Sunday, November 2, 2025

Mannequin Making

Diggin' through a big pile of midcentury, tabloid style adult magazines, and found this great little article in the December 1949 issue of HIT! magazine. Packed with lovely photos about vintage mannequins (my favorite era of mannies), including the big business practice / making of 'em. I've never heard of this mag before either, but will have more heavenly highlights from it later this month too, --do stay plastered!

5 comments:

Nequam said...

My aunt actually owned a mannequin factory. If you ever went into one of the Warner Brothers or Universal Studios stores while they still existed, you probably saw their work.

Mr. Karswell said...

Would love to see some pix or hear more about this sometime

JMR777 said...

It is always interesting to see the methods and techniques of making items we see in the world around us that we take for granted.
Mannequin making hasn't changed much over the decades, but the detail Mr. Forsberg puts into his creation is a level of craftsmanship that has almost disappeared in today's do it on the cheap world of today.

Sculptor Aston Forsberg did some sculptures in his native Sweden so his work on Mannequins was either early in his career or was a side hustle before side hustles were a thing. I had no luck in finding any information on Miss Gudrun Melander.

And once again, thanks for sharing this magazine with us, it is always a treat to see magazines from the past.

Brian Barnes said...

I love how absolutely manual the mannequin process is. From actually sculpting it, to the reverse mold, to molding, to painting, all skilled craftsmen doing their job.

And no men's magazine could stay away from a row of headless nude female torsos. That's men's adventure magazine 101, right there!

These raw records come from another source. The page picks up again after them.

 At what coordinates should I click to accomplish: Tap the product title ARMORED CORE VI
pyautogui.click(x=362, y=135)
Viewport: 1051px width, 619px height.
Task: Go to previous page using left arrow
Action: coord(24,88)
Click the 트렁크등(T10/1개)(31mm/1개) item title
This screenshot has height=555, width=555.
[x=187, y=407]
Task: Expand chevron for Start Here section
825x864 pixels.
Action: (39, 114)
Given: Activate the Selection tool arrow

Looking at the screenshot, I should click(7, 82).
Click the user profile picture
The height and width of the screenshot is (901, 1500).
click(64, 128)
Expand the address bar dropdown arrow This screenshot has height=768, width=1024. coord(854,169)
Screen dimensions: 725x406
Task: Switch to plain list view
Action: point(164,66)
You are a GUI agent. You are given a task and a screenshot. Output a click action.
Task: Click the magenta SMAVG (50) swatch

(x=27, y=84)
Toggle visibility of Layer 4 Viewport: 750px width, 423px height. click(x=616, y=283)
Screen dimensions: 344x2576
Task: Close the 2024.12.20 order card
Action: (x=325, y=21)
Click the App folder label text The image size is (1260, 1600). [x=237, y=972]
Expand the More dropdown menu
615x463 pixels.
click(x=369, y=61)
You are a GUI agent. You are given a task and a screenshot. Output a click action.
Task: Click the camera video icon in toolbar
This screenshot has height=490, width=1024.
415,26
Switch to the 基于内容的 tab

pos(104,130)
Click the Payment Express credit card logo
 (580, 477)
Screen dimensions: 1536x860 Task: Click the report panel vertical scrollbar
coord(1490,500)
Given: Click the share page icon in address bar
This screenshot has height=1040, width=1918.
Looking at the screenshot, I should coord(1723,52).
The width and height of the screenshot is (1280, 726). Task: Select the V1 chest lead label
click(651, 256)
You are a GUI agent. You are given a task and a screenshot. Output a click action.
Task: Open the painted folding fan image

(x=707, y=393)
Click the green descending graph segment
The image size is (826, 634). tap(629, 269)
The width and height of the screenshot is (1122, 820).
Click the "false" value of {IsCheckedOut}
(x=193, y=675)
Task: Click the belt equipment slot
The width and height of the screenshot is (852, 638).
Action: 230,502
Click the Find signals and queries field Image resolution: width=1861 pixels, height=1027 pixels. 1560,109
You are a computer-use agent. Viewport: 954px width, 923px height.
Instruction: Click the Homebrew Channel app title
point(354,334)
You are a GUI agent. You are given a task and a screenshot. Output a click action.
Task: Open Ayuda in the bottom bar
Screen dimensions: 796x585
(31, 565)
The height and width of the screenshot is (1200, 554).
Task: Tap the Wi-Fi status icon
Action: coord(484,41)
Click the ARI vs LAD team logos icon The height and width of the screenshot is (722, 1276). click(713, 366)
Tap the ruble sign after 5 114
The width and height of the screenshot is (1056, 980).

I also like how everybody is smoking on the job!

Mr. Cavin said...

I've definitely said this before, but these grainy black and white newsprint pix of disarticulated mannequin parts always hits me as an unusually guilt-free way to evoke atrocity. I mean, I can get the same frisson of horror from flipping through a Hans Bellmer book, but that damns me in a way that enjoying this act of creation does not. So thanks for that!

I swear I've seen the woman billed here as Godrun Melander before (assuming that's her pictured modeling). I'm heading back into the Olga's House of Shame archives till I figure this one out!